The policy of equal tariffs by the U.S. President is creating waves globally, while the employment report crucial to the Federal Reserve's (Fed) interest rate decisions was released on the 4th. In March, the U.S. added 228,000 jobs unexpectedly, far exceeding market expectations, but the unemployment rate also rose to 4.2%. Although the latest employment report was not as weak as the market had predicted, experts warned that the impact of significant layoffs by the U.S. government to cut spending would continue to be felt, and the tariff policy could potentially trigger an economic recession, leading to weakened hiring intentions among businesses and a cooling labor market.

According to data from the U.S. Department of Labor, non-farm employment increased by 228,000 in March, significantly higher than the revised figure of 117,000 for February and market expectations of 135,000. However, the figures for January and February were revised down by 48,000, offsetting part of March's increase. Additionally, the unemployment rate rose from 4.1% in February to 4.2% in March.

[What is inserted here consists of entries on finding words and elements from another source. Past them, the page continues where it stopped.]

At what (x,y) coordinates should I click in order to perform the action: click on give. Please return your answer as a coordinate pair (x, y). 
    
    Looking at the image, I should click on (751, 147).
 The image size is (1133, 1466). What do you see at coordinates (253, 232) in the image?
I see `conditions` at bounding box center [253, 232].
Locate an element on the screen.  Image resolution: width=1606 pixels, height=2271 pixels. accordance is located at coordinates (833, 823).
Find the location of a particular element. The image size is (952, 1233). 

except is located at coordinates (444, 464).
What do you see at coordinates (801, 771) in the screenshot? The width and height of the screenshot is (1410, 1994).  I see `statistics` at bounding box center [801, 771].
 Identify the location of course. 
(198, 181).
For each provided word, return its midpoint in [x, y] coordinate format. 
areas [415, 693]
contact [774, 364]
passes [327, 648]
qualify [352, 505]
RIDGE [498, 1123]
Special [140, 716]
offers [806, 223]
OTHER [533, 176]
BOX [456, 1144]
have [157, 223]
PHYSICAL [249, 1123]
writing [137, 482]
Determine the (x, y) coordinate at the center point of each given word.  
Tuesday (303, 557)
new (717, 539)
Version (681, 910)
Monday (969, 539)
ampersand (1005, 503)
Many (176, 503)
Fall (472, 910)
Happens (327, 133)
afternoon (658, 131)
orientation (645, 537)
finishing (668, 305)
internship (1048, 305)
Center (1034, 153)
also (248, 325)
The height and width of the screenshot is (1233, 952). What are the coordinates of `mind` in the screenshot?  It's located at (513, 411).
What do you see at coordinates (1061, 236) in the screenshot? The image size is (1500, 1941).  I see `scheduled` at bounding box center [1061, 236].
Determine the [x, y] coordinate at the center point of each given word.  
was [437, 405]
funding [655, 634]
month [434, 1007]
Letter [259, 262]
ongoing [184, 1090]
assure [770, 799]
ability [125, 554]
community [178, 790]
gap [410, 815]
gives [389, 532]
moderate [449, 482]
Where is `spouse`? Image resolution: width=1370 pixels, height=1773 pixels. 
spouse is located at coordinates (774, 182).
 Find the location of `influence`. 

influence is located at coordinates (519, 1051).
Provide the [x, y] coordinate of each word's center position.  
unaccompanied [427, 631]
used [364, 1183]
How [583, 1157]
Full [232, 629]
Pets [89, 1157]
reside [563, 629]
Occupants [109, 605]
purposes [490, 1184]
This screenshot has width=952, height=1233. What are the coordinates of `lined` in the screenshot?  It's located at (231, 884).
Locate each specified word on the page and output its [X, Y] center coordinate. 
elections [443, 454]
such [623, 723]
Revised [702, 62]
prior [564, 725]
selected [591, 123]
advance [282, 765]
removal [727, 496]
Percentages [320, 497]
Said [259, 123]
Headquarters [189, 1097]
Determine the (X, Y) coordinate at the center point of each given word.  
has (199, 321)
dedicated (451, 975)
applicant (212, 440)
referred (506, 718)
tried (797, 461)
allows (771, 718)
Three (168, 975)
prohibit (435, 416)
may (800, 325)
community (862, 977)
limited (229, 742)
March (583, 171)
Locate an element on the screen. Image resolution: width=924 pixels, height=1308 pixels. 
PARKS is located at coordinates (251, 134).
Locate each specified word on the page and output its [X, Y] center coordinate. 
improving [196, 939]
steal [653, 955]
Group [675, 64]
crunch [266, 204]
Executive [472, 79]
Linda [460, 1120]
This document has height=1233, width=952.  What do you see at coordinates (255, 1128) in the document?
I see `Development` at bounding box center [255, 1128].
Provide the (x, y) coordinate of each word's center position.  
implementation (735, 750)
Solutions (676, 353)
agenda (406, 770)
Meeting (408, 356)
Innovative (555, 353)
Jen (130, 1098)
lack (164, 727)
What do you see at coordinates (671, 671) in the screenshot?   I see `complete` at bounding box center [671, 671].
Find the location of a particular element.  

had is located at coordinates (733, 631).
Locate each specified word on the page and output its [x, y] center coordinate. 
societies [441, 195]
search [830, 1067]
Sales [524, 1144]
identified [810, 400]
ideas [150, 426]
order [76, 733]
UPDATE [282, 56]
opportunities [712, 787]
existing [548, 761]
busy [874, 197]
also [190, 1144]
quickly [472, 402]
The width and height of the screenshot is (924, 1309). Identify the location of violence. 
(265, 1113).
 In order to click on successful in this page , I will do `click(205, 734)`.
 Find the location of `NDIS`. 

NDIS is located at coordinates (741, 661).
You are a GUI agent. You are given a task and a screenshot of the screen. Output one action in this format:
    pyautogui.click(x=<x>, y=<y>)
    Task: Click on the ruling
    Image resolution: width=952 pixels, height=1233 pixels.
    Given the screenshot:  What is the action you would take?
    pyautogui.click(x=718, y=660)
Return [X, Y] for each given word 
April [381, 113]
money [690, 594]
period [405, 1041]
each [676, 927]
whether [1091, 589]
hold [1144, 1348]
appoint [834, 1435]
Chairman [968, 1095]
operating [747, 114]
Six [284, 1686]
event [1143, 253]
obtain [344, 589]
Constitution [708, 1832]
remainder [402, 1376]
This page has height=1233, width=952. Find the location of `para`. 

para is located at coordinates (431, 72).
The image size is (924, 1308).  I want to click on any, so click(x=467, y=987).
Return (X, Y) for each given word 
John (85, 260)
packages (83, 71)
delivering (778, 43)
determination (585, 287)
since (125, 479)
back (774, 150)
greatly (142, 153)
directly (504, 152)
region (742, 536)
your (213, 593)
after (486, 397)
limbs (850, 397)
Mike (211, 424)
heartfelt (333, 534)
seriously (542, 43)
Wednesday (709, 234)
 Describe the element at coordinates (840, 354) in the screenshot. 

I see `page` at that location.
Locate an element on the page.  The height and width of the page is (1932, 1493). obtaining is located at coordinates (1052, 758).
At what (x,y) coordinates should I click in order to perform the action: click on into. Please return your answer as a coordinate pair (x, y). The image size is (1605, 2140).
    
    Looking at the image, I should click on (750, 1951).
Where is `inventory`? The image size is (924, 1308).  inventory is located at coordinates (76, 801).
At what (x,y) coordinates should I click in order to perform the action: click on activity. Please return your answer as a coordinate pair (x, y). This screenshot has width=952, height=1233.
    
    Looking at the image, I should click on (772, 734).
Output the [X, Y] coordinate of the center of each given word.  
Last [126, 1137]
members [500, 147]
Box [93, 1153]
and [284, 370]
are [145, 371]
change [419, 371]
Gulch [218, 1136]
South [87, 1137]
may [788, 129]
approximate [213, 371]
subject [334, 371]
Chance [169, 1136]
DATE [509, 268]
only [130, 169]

The Labor Department's report indicates that the new job opportunities in March primarily came from healthcare, social assistance, transportation, and warehousing, and there was also an increase in retail employment, reflecting that workers who had previously gone on strike returned to their jobs. Meanwhile, employment in the government sector decreased again. The Department of Efficiency is significantly cutting down on the human resources of federal agencies, with a reduction of 4,000 in March following a decrease of 11,000 in February.

Currently, various employment data show that the U.S. labor market is gradually cooling, but it has not seen a rapid contraction. The pace of hiring by businesses is slowing, but layoffs remain low. The number of initial jobless claims announced by the Labor Department on the 3rd fell from 225,000 the previous week to 219,000. Although most of Trump's tariff measures had not yet taken effect in March, the market anticipates more tariff plans to be announced in the future, which may have already affected businesses' hiring intentions. Economists point out that the impact of equal tariffs might be reflected in the April employment report.

Economists say that with the labor market deteriorating and business hiring decreasing, the unemployment rate may exceed 4.5% in the coming quarters. Additionally, an economist from a certain bank noted that the Department of Efficiency's layoff plans and actions to restrict immigration will be more clearly reflected in the employment report for the second quarter.